### Excerpt
== Segment start ==
# Scary Tales Tempt Your Fate



## Tannasgach (Nov 1, 2009)

I'm planning on playing Tempt Your Fate at our Scary Tales party. First I thought I would put the fates in golden eggs but then came across an excellent idea posted on here by a member. Roll the fates into a small scroll and insert them into spider rings then hang the rings on a giant web.
Using many of the fates from this thread: http://www.halloweenforum.com/party...pes/74140-tempt-your-fate-game-bad-fates.html I came up with a list:

The Frog Prince-hop like a frog
Ugly Duckling – waddle and quack like a duck
Chicken Little- pretend you are a chicken being pluck
Big Bad Wolf –howl at the moon
Three Little Pigs –oink like a pig and get 2 friends to join you
Itsy Bitsy Spider-crawl like a spider 
Emperor’s New Clothes-ask a stranger what color underwear they are wearing and then announce it to everyone.
Puss in Boots-make believe you are a cat for 5 minutes
Baa Baa Black Sheep-you may not talk for five minutes, you may however baaaa…
Princess and the Pea- act like a princess then eat some wasabi peas
Ring around the Rosie – play ring around the rosie with 3 friends
Rock a Bye Baby – cry and wail like a baby
Jack be Nimble- do your highest high jump
Little Jack Horner- you are sent to the corner for 3 minutes
Golden Goose – goose the person closest to you
Captain Hook – talk like a pirate for 5 minutes, ‘arrgh matey’
Humpty Dumpty-make believe you are laying an egg
Queen of Hearts – pretend you are having a heart attack
The Seven Dwarfs-name all 7 dwarfs
Georgie Porgie –kiss the cheeks of 5 girls
Pinocchio –tweak the nose of 5 people 
Three Blind Mice -you must be blindfolded for 5 minutes
One Two, Buckle my Shoe-lace your ankles together for 5 minutes
Ride a Cockhorse to Banbury Cross- gallop around the room yelling ‘giddy up’
Cinderella –you are a slave to the person on your right for 5 minutes
Sleeping Beauty –lie down on the floor and ‘go to sleep’ for 5 minutes
The Little Mermaid – swim one lap in the pool…just joking,….pick another fate
Beauty and the Beast- pretend you are a scary beast

Yes, I know they're silly and goofy but so are my friends , and they will be teens...errr.....'young adults' (age 17-18) at the party so I can't have drinking fates.
== Segment end ==
### Provided material
== Segment start ==
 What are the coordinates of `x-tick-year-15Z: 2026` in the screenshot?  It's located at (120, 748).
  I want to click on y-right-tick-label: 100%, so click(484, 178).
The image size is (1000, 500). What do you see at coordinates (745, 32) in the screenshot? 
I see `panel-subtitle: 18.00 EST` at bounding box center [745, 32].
== Segment end ==
### Task list
- a) Decide whether each statement agrees with the Tempt Your Fate post, answering yes or no and quoting the words of the post that settle it: (i) The fates will be placed inside golden eggs. (ii) The guests at the party will be 17 to 18 years old. (iii) The Sleeping Beauty fate requires lying on the floor for ten minutes.
- b) Carry on the Tempt Your Fate post from the point at which it stops.
The material has no connection to the Tempt Your Fate post.

### Answers for each item
- a)
(i) No: "First I thought I would put the fates in golden eggs but then came across an excellent idea posted on here by a member. Roll the fates into a small scroll and insert them into spider rings then hang the rings on a giant web."
(ii) Yes: "they will be teens...errr.....'young adults' (age 17-18) at the party"
(iii) No: "Sleeping Beauty –lie down on the floor and ‘go to sleep’ for 5 minutes"

- b)
I'm not sure how to distribute the prizes though. Should I individually wrap each prize and place them in a cauldron and if a guest performs a fate, they get to pick a prize? How do you give out the prizes for Tempt Your Fate?


----------



## pumpkinpie (Jul 9, 2011)

You are AMAZING Tannasgach...I was wanting to do the same thing just hadn't put the effort out, LOL Hope you dont mind if I just steal your geniousness


----------



## Tannasgach (Nov 1, 2009)

By all means, steal away....just let me know if you add any more ideas to this list.


----------



## pumpkinpie (Jul 9, 2011)

I will and thank you so much


----------



## chinclub (Oct 6, 2011)

I combined my tempt-your-fate game to an end of the night auction. Winners in all games got glow in the dark bracelets from me. At the end of the night each bracelet was worth so many Halloween dollars. Those were used to bid on the main prizes. Our party was for teens and they loved it. (All ideas came from threads on this site. I can't take credit for them)


----------



## Paint It Black (Sep 15, 2011)

really fun party ideas guys


----------



## offmymeds (May 26, 2010)

That sounds like a blast!! 

I only gave prizes to the people who picked out a "good" fate. If they got a bad fate they had to do something silly or take a shot of some nasty drink. Instead of having your guest drink something, you could have them eat some nasty baby food. (if they choose not to perform their fate) Give it some gross name.....

Whatever you decide, it does sound like great fun!!


----------



## Tannasgach (Nov 1, 2009)

oh yeah, that's right...I think it's the good fates that get a prize.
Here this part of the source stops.